Problem: Copy the entries below word for word, from the line with "Find the location" to the line with "y-tick-label: 1 is", including both of those lines. Leave the pictures out of your answer.

Saved data entries
▶

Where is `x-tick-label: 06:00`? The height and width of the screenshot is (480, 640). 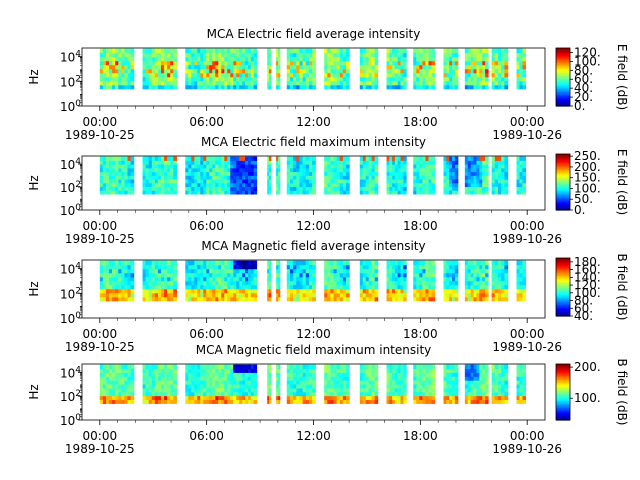 x-tick-label: 06:00 is located at coordinates (206, 436).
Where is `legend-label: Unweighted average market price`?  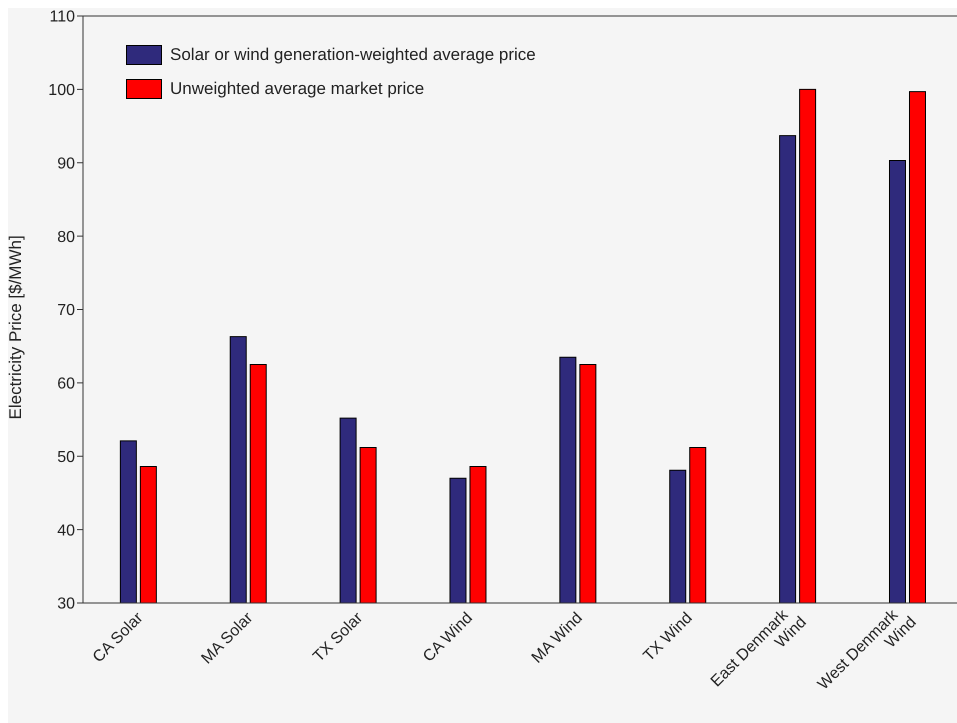
legend-label: Unweighted average market price is located at coordinates (297, 89).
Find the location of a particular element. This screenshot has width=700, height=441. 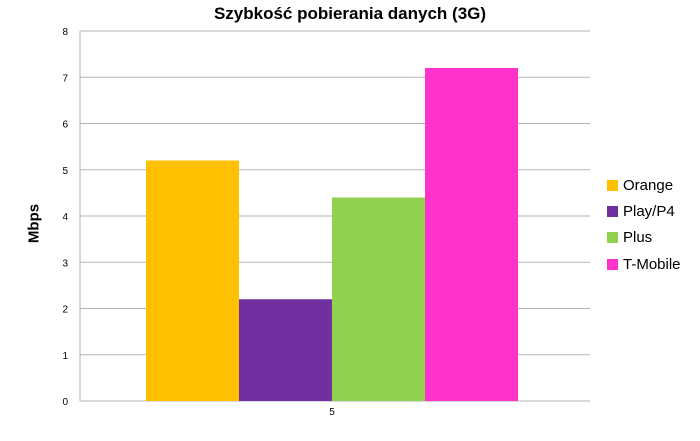

y-tick-label: 1 is located at coordinates (65, 356).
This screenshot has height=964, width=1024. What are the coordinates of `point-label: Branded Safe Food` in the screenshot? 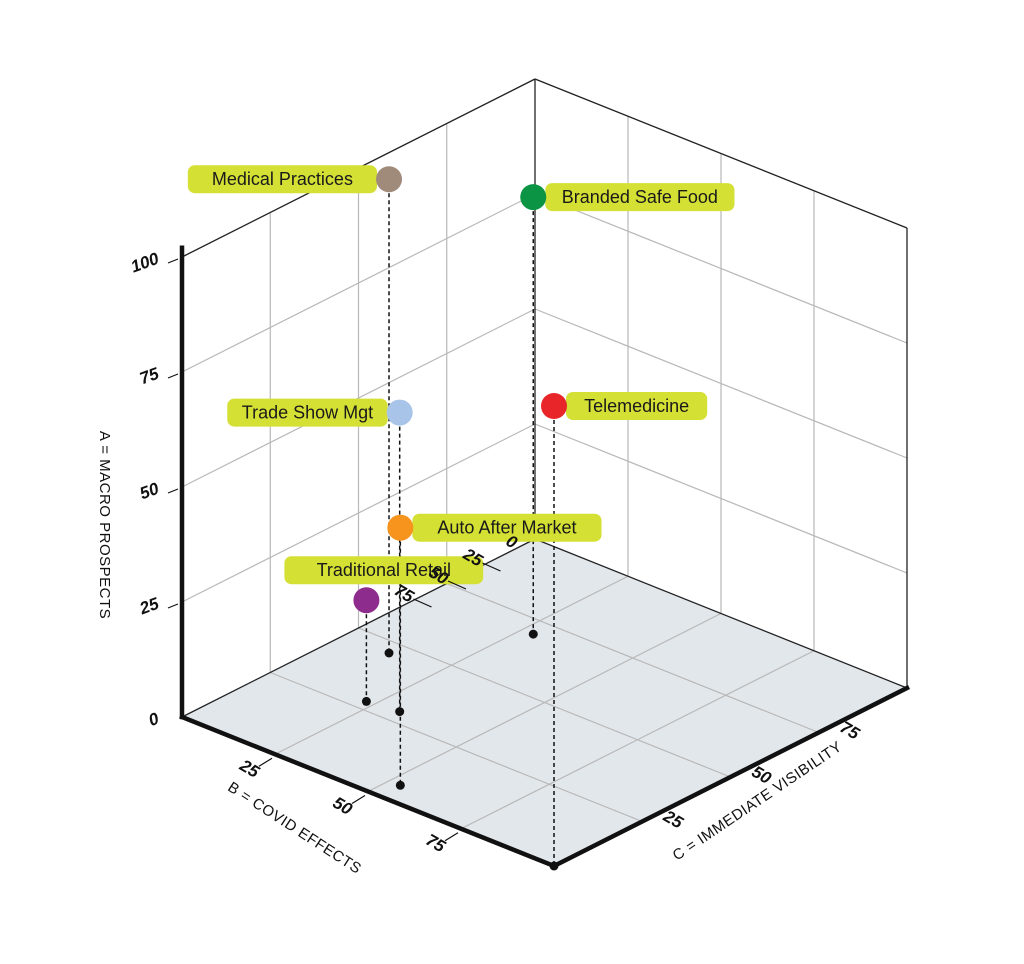 It's located at (640, 197).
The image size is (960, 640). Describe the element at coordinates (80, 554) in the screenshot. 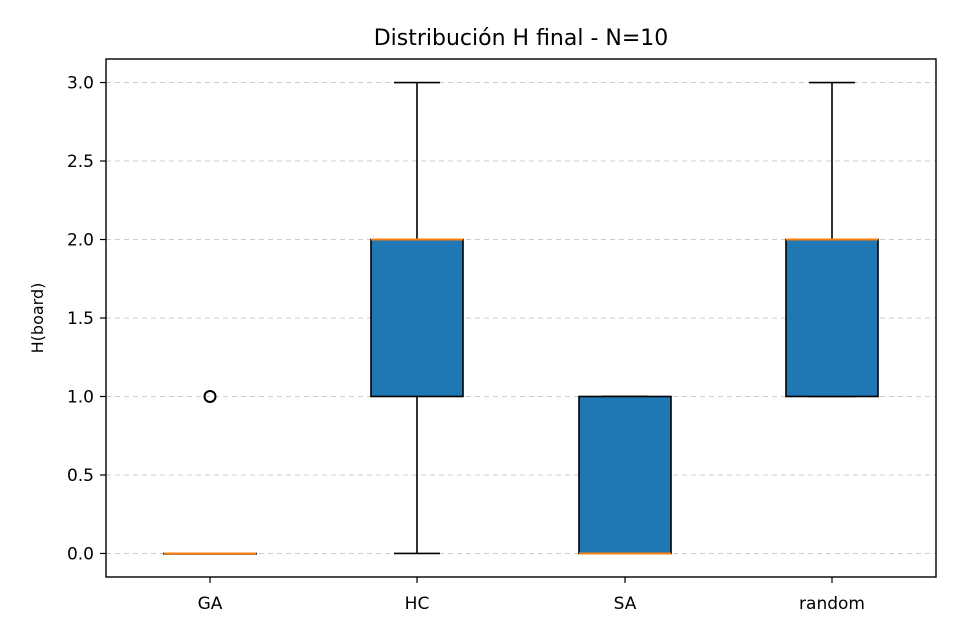

I see `y-tick-label: 0.0` at that location.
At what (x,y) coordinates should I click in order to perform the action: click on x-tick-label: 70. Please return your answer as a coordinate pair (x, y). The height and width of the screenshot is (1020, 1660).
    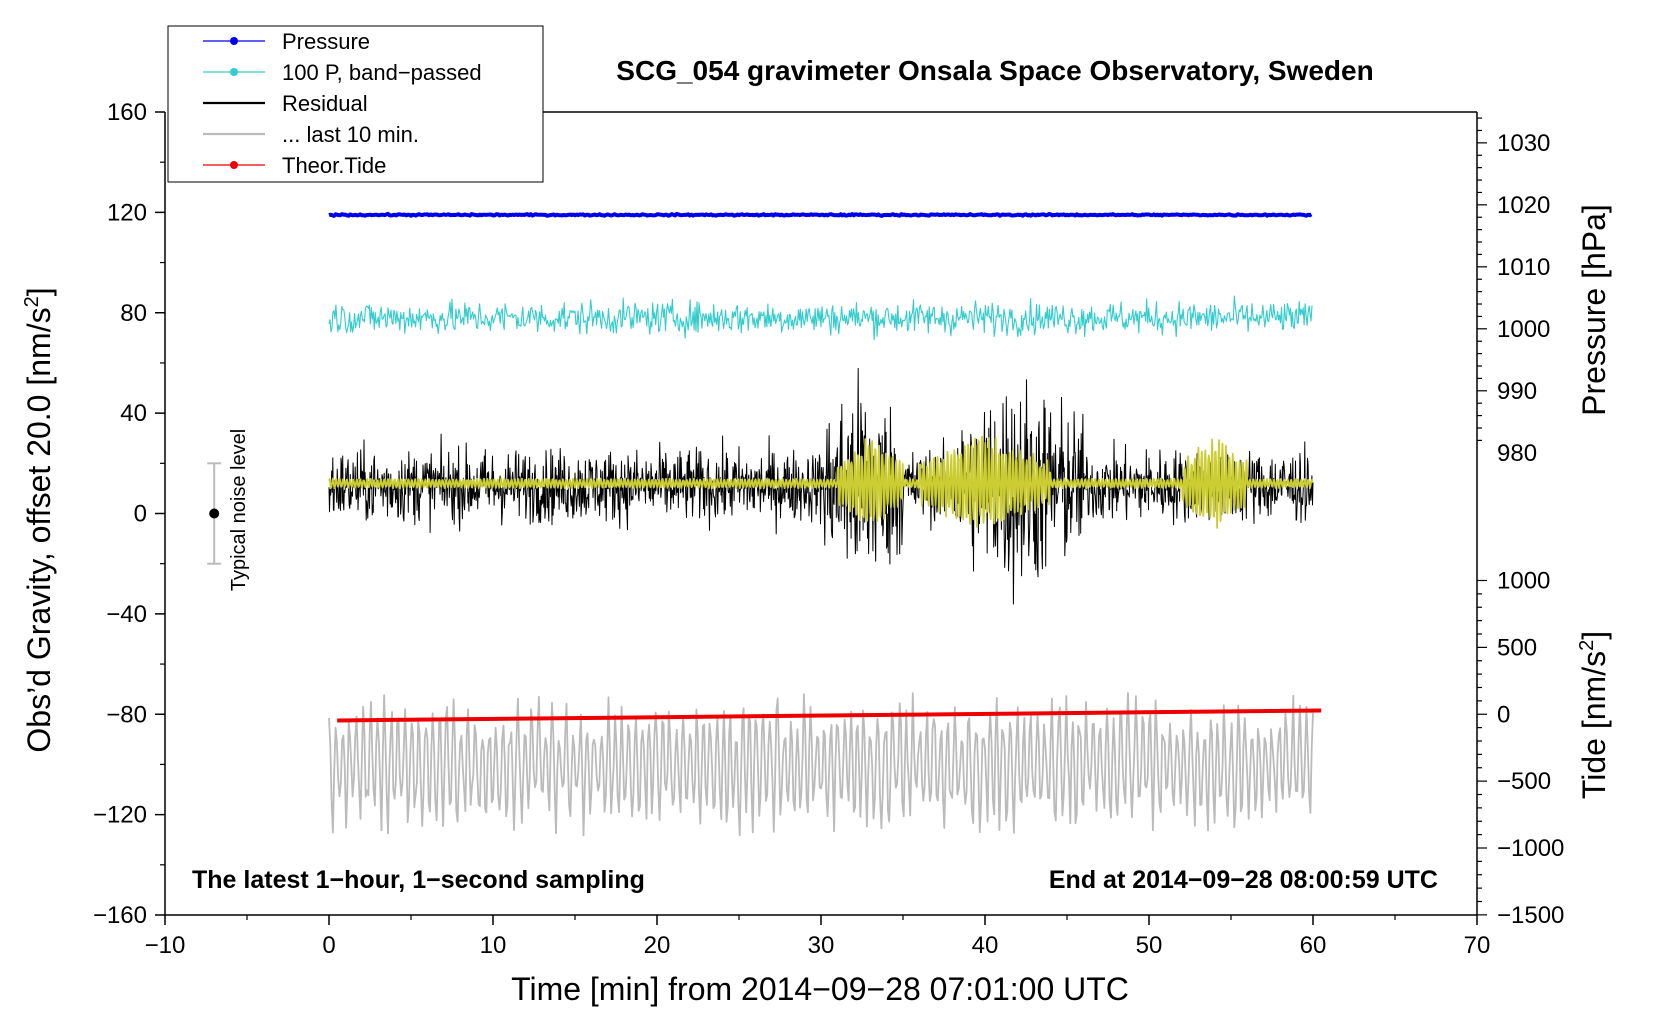
    Looking at the image, I should click on (1478, 946).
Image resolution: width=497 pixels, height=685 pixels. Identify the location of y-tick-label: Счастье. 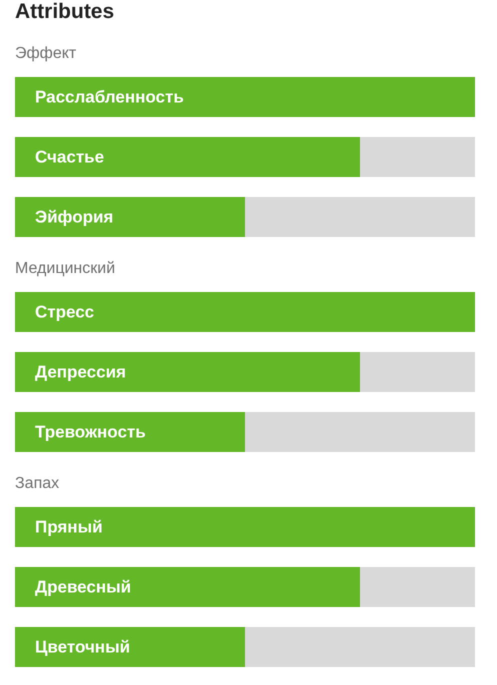
(70, 158).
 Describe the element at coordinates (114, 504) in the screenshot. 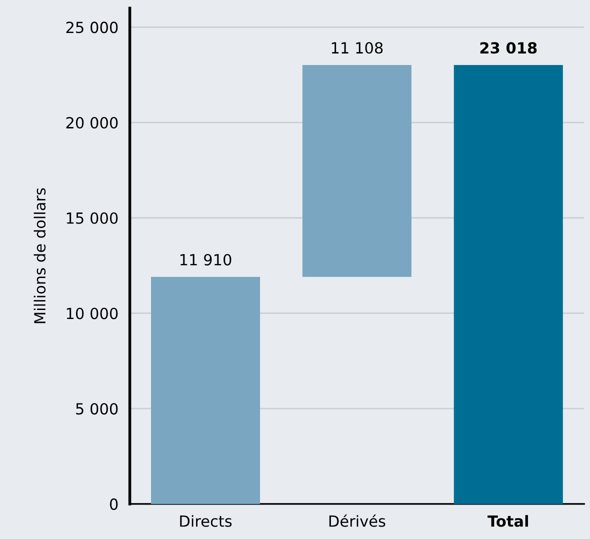

I see `y-tick-label: 0` at that location.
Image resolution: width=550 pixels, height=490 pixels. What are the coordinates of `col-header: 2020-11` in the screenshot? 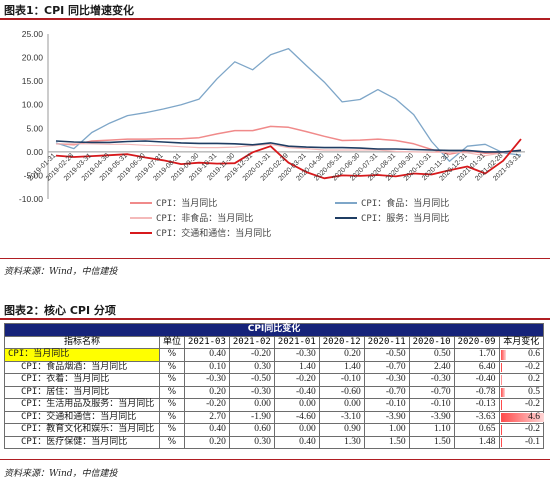 It's located at (386, 342).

◀

Problem solution:
Find the location of a particular element. This screenshot has width=700, height=441. 

y-tick-label: 1 is located at coordinates (65, 356).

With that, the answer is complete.